Cat Hairballs are something every cat owner has encountered one time or another. They can be a natural part of being a cat and are not necessarily an indication of any serious cat illnesses.
Our cat Mo always had her fair share of furballs over the years, although being a short haired cat the problem had been very infrequent and mild.
Long haired cats are not so lucky and my old Maine Coon cat Tigger was prone to some very nasty attacks of cat vomiting and chocking as a result of fur balls. We had to give him special medication every day to make them pass more easily.
For the first-time owner, furballs can be something of a shock, especially as they don't actually look like a ball at all. To best describe them you would have to say they look like a dark coloured slimy sausage of matted cat hair.
Depending on the amount of hair swallowed by your cat they can range in size. Little Mo's were about the size of my little finger, but Tigger's were much longer and thicker (this is a lovely subject isn't it?)
Sorry for this picture (a little disgusting I know but it does give you an idea of what cat hair balls look like)
In the wild, a cat's fur coat will have different thickness's depending on the season. Their coat will naturally shed when the weather becomes warmer and thickens up again during the cold months.
In the wild, the loose fur is more likely to fall off by itself and so requires less assistance from the cat. However, our domestic cats are now used to living indoors in more comfortable surroundings with central heating.
This unfortunately means that the fur coat does not shed at the usual seasonal times and is more likely to have a light shedding all year round.
To get rid of this loose hair cats will groom themselves and so be prone to swallowing more cat hair. This loose hair, if swallowed in large enough quantities, will be unable to pass through the intestines and so begins to form what we call a fur ball.
Normally a hairball can be passed through the cat's digestive system and will pass out via the cat's faeces. In which case most cat owners would not be aware that there was one. Hoverer, if a fur ball becomes too large the quickest and easiest way for the cat to get rid of it is to vomit it up.
See my other pages all about cat illnesses for other causes of cat vomiting.
The first signs that your cat might be feeling a little unwell is when you see them eating grass, which means they are trying to make themselves sick.

**Task requirements:**
[1] According to the passage on cat hairballs, what does a cat eat as a first sign that it might be feeling unwell?
[2] Decide whether each statement agrees with the passage on cat hairballs. Answer yes or no and quote the deciding words. (a) Domestic cats living indoors tend to shed lightly all year round. (b) Mo was a long-haired cat. (c) Tigger's furballs were smaller than Mo's.
The rows that follow are separate material and are not connected to the passage on cat hairballs.

**Record set:**

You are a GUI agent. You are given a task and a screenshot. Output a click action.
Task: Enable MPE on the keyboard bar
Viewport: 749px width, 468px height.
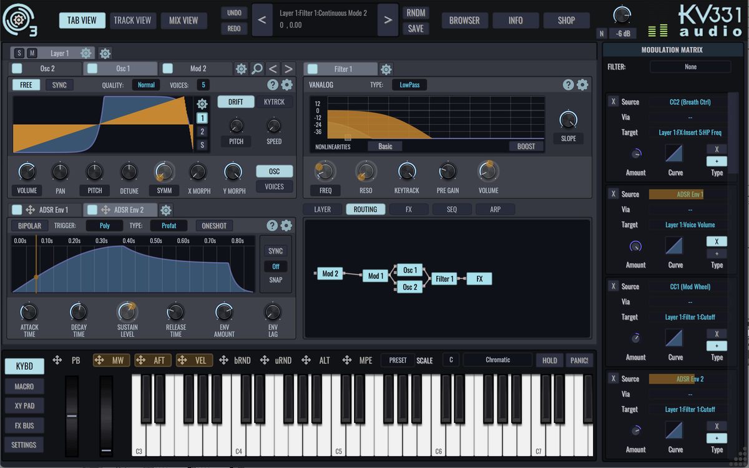366,360
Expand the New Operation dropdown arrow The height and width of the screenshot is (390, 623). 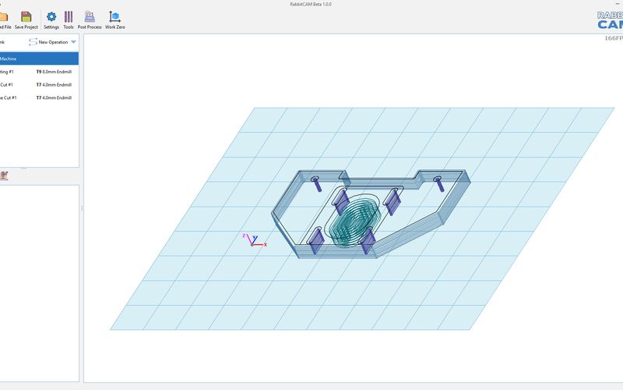pos(73,42)
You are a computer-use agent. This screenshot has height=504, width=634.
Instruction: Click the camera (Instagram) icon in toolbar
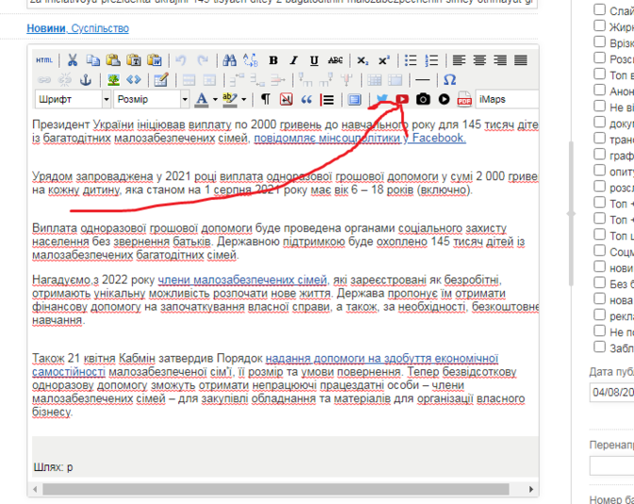[423, 99]
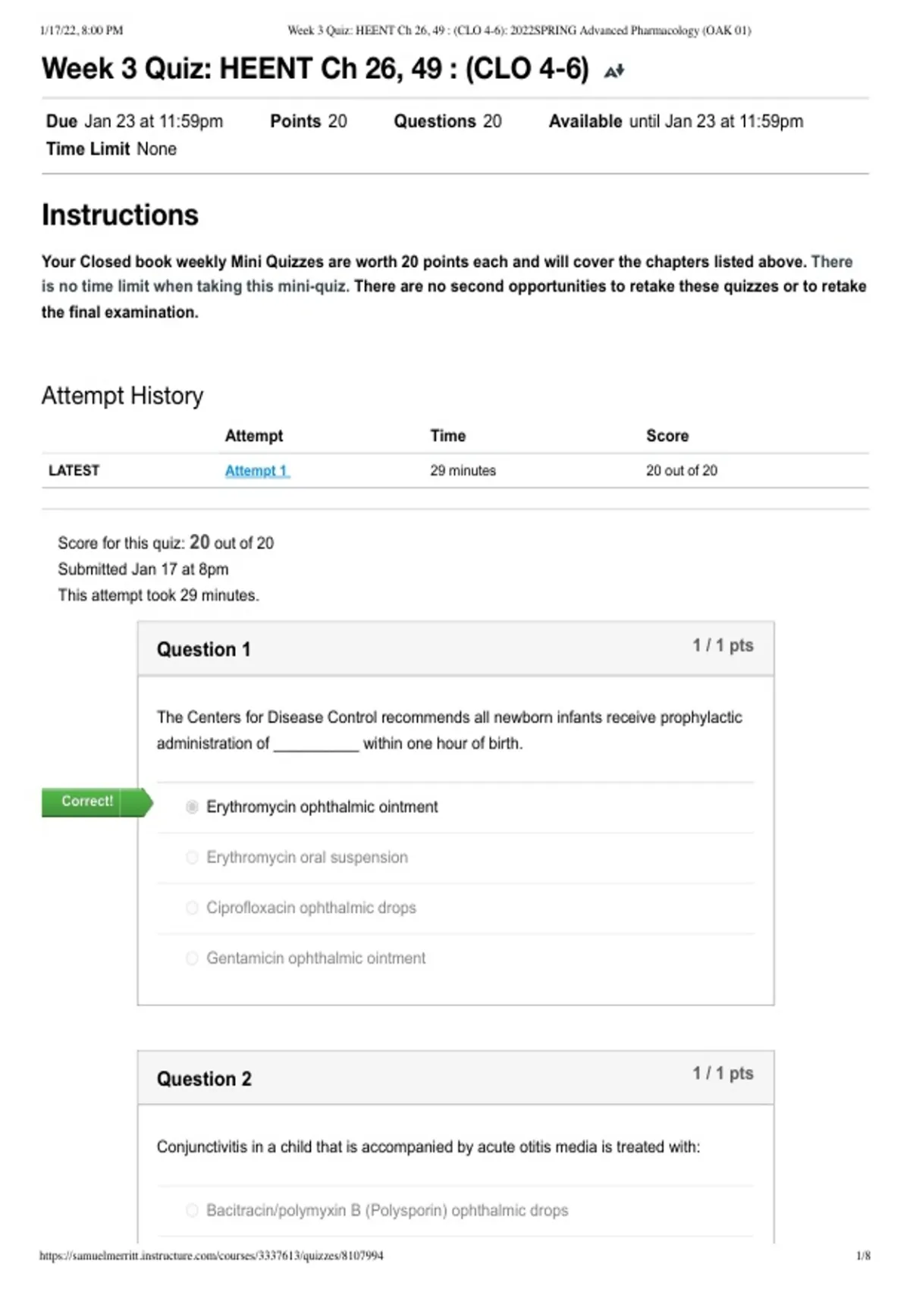
Task: Click the immersive reader icon beside quiz title
Action: (x=614, y=71)
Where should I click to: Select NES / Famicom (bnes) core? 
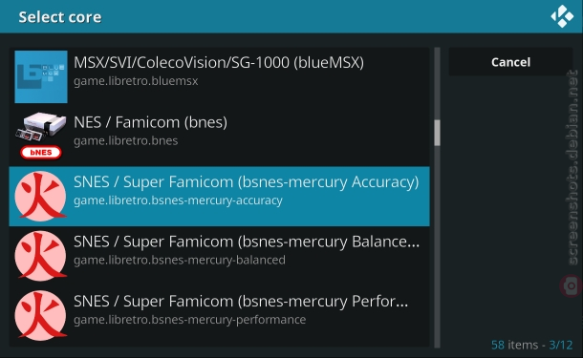coord(220,137)
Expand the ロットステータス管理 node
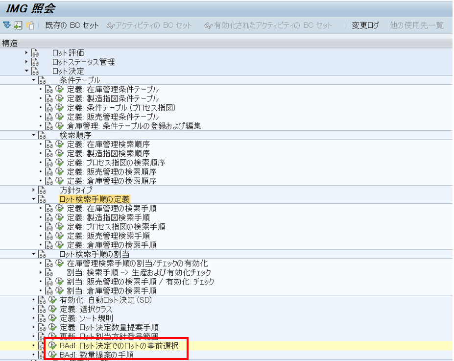This screenshot has width=454, height=361. pyautogui.click(x=27, y=62)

**Exercise solutions:**
[1] Grass.

[2]
(a) Yes: "is more likely to have a light shedding all year round"
(b) No: "being a short haired cat"
(c) No: "Tigger's were much longer and thicker"